We are asked to find smallest normal subgroup of $S_4$ which contains $\langle(1,3,2,4)\rangle = H$.
I know that a subgroup $G$ is normal if: $$\forall x \in S_4, xH = Hx$$
I know that $H$ contains at least $4$ elements generated by $\langle(1,3,2,4)\rangle$. I don't know, however, how should I know which elements should be added from $S_4$.

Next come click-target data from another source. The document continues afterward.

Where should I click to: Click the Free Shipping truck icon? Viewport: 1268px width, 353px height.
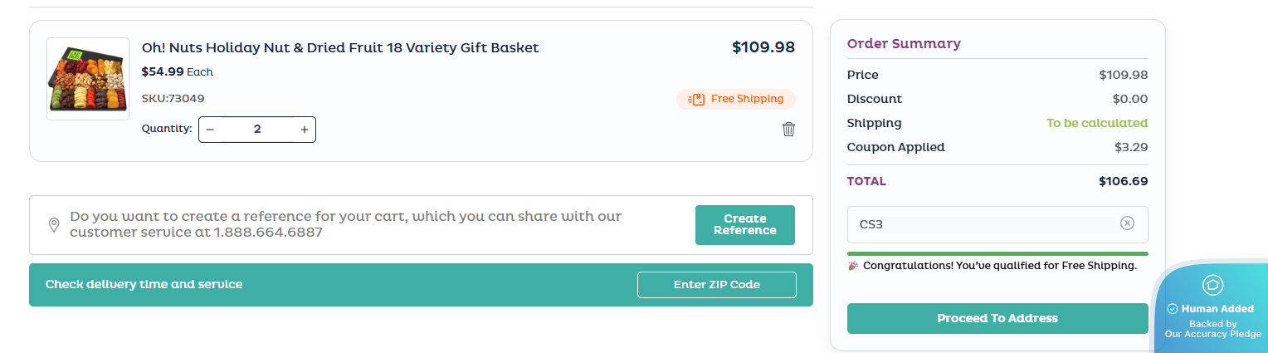click(695, 100)
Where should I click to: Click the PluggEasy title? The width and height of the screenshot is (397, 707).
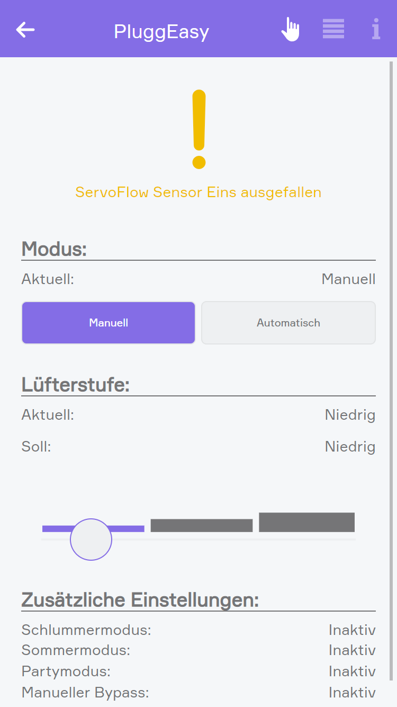161,32
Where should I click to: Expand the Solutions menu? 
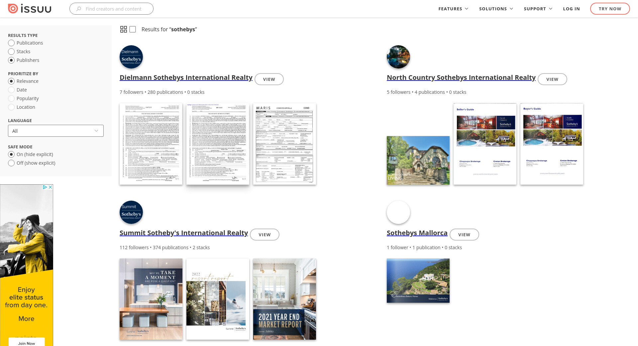point(496,9)
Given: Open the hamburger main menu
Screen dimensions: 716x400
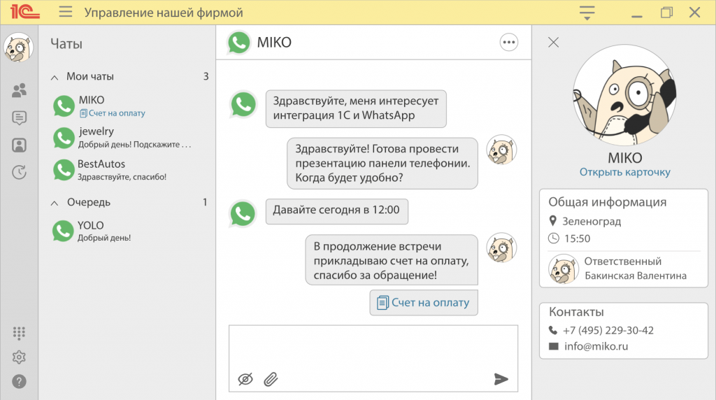Looking at the screenshot, I should tap(66, 13).
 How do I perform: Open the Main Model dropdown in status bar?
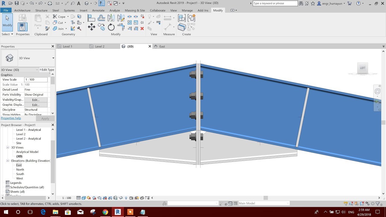(286, 203)
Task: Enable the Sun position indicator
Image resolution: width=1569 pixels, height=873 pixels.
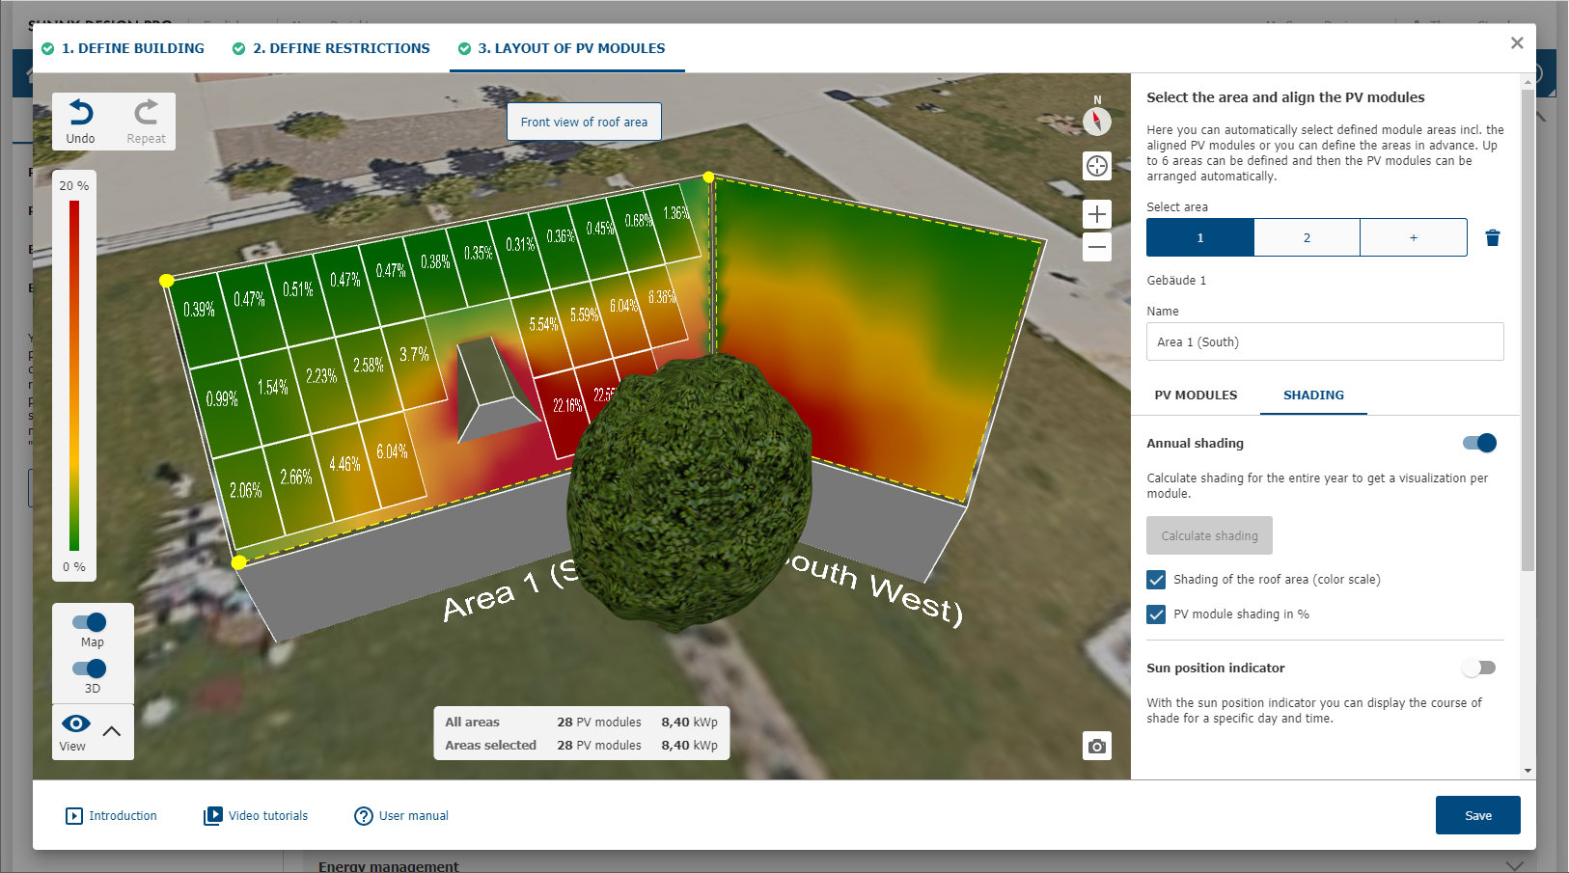Action: 1478,668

We already know the nontrivial proper normal subgroups of $S_4$, namely $A_4$ and $V_4$. Since $V_4$ has only elements of order $2$ and $1$, and $(1324)$ is not in $A_4$, the smallest normal subgroup containing $H$ must be $S_4$.
Reference:
If there is a $4$-cycle and the group is normal, then it needs to contain any other $4$-cycle. (To see this, consider an element $g$ that maps elements of your $4$-cycle $c$ into $x_1, x_2, x_3, x_4$. Then $gcg^{-1}$ is the $4$-cycle $(x_1, x_2, x_3, x_4)$.)
You can easily show that $4$-cycles generate all of $S_4$.
(Note that $(1,2,3,4)\,(1,3,2,4)\,(1,2,3,4)$ is the $2$-cycle $(2,3)$ so any $2$-cycle must be included.)